This will not be a technical post.  I just wanted to put down some of my experiences since a magnitude 7.9 earthquake hit Nepal seven days ago.  As a sign that some form of catharsis is needed, the pigeons on my roof gave me a panic attack this morning: I mis-heard their strutting and scrapping as the start of another earthquake…

25 April 2015

It was a normal Saturday morning.  I had taken the boys to gymnastics at the British School, and taken the opportunity to play with Mera in the playground.  Shelley was at the Summit Hotel for the Dutch holiday King’s Day, and was selling off our used children’s clothing to raise funds for the construction of a public playground. I had forgotten to bring my own set of keys, so after gymnastics we hopped on our bikes and headed over to the Summit to find Shelley and get her keys. I talked with a few friends in the garden on our way in, and we wandered over to find Shelley.

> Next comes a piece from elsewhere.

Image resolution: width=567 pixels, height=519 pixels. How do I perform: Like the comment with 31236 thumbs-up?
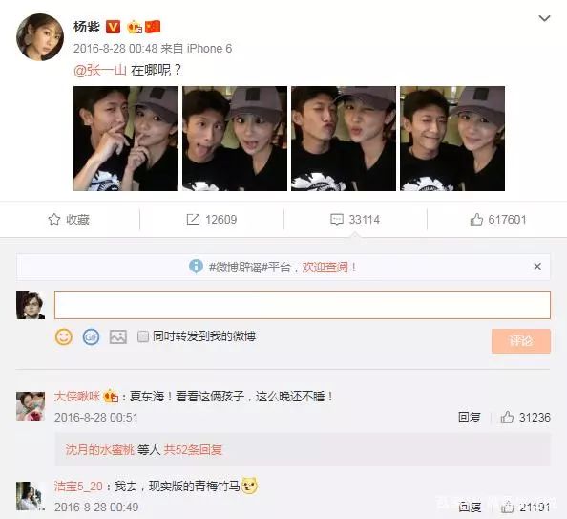tap(507, 418)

Exactly what I was doing when the quake struck I don’t remember.  But it didn’t take more than half a second to realize that this was *the big one* we had been expecting.  I tried to get over to my kids to get them down on the ground, but found I couldn’t walk.  The ground didn’t move in waves (I remember being a bit disappointed in the middle of my panic): it felt more like being shaken back and forth, not rapidly but almost drunkenly.  I watched the trees swing above us, I saw the nearby 6-story apartment building sway and wondered if it would fall, and I listened to the cracks and groans of the earth compete with screams of panic as people came running into the courtyard.  I huddled with the kids on the ground until the shaking stopped.  I don’t know how long that took, though some people say it was a minute.

The rest of that afternoon is a blur. People who had been standing near the pool were completely soaked by a swimming pool tsunami that left the pool half empty [edit: new video]. The water left in the pool sloshed around like a giant aquatic seismometer. I ordered and ate momo’s (Nepalese dumplings) from the mobile momo stand set up for King’s Day. There were more strong aftershocks that sent people into fresh panics (15 earthquakes (!) occurred within three hours of the big one, and the USGS says that 63 shakes have occurred in the last week). The kids were definitely alarmed as we cowered with each aftershock, but in between they ran around, or coloured with the crayons and paper that some amazing volunteers handed out.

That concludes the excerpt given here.